The tasks:
1. In the Fly.io deployment excerpt below, which port number appears in the URL format for the Tempo service?
2. Summarize the Fly.io deployment excerpt in two sentences.

Extract provided:
● ● ● ●
With this in place, we can configure our application at runtime to send traces to the correct service. In this example, we will lean on Tempo to capture and persist traces. Once the traces are in Tempo, we can use Grafana to explore the persisted traces and see why our endpoints differ in performance. Hopefully, it’s clear that there is not a lot of ceremony or effort needed on our part to start collecting traces from our application.

Next, we’ll deploy our application to Fly.io so we can capture and view some real traces!

Deploying and Observing Your Application on Fly.io

Let’s start by installing the flyctl CLI utility and authenticating with Fly.io so we can start deploying our services using the following guide: https://fly.io/docs/hands-on/install-flyctl/.

With that done, you are ready to start deploying all of the necessary services including our trace enabled Phoenix LiveView application. Let’s begin by deploying our Phoenix application.

Phoenix App + Postgres

To deploy the instrumented Phoenix LiveView application, we first need to update the fly.toml file to reflect the name of the application. Specifically, we need to update the following fields:

Update the OTEL_RESOURCE_ATTRIBUTES environment variable to have the correct service.name value for your service.
Update OTLP_ENDPOINT environment variable to have the correct URL for the Tempo service. The URL will have the following format: http://REGION.YOUR-APP-tempo.internal:4318 where REGION is one of the Fly.io datacenter regions.
Update the PHX_HOST environment variable to reflect the URL for the application based on the application name.
● ● ● ●
Supplied records:
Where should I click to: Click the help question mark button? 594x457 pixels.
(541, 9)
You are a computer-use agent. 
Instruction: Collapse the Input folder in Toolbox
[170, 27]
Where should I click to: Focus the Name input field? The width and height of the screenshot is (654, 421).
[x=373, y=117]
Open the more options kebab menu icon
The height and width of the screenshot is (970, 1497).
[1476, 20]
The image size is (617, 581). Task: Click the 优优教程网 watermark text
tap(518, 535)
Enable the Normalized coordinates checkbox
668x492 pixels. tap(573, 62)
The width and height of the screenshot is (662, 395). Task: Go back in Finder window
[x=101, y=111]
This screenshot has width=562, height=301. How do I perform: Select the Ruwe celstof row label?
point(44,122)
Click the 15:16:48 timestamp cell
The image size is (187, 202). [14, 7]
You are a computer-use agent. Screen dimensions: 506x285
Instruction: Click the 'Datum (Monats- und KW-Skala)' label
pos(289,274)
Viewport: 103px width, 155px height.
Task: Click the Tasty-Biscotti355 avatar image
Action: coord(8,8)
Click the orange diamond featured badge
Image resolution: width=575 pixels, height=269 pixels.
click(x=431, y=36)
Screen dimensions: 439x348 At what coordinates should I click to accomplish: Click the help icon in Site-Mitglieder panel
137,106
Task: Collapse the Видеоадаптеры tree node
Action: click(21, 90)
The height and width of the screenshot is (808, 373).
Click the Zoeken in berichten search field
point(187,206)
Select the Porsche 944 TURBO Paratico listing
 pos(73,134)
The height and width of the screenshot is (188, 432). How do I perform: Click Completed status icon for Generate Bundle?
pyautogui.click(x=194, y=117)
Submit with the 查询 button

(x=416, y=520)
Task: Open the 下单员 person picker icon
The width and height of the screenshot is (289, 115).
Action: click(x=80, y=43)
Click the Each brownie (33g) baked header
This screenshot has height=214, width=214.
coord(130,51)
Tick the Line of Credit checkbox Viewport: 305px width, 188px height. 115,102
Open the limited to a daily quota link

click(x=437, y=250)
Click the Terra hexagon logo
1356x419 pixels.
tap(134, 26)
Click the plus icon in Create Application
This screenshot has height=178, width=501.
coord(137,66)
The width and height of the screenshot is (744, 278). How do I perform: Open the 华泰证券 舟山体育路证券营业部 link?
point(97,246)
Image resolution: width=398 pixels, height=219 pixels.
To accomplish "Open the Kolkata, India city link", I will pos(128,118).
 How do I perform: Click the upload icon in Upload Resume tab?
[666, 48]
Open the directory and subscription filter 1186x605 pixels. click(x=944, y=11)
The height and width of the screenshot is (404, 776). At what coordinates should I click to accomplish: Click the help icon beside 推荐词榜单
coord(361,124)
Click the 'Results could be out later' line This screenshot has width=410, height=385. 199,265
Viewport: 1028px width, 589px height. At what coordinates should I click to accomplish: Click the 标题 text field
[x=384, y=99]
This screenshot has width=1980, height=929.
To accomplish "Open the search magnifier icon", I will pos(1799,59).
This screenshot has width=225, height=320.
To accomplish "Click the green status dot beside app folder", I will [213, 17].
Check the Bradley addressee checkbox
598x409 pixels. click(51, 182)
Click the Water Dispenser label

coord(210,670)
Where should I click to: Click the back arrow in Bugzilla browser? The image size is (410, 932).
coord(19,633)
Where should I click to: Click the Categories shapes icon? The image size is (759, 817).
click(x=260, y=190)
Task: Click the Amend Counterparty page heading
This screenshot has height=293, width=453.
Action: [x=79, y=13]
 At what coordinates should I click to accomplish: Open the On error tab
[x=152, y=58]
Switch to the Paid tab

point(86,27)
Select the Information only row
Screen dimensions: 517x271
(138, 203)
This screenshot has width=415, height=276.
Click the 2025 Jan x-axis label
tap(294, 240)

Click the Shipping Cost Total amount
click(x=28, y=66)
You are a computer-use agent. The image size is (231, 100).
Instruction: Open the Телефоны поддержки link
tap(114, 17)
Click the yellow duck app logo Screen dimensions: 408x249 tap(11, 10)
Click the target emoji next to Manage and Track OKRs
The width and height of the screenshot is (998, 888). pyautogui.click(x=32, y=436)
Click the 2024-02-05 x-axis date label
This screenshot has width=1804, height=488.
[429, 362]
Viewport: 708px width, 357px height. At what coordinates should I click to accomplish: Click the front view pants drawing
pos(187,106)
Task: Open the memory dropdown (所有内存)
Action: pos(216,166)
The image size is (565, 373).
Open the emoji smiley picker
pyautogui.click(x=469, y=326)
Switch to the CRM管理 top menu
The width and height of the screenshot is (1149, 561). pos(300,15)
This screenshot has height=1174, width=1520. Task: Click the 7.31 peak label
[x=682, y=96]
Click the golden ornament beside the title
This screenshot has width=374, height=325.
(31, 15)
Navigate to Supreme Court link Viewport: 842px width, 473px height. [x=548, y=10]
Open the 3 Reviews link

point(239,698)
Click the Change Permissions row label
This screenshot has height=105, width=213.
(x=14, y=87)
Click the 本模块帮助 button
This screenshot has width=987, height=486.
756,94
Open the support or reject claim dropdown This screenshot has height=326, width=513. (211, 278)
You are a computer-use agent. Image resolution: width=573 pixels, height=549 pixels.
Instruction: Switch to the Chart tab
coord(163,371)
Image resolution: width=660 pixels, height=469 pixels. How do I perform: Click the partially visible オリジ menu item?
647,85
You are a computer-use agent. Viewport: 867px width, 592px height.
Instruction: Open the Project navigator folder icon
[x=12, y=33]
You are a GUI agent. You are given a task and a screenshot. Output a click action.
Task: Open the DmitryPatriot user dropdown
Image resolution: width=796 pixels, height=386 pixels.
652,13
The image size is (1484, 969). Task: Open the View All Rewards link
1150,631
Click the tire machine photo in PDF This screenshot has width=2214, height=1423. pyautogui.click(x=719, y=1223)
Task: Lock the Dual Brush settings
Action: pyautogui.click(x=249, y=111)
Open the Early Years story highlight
● ● ● ●
Solved tasks:
1. 4318

2. The application sends traces to Tempo for capture and storage, and Grafana is then used to explore them and see why endpoints differ in performance. To deploy the Phoenix LiveView application on Fly.io, you install and authenticate the flyctl CLI, then update the fly.toml file's OTEL_RESOURCE_ATTRIBUTES, OTLP_ENDPOINT, and PHX_HOST environment variables.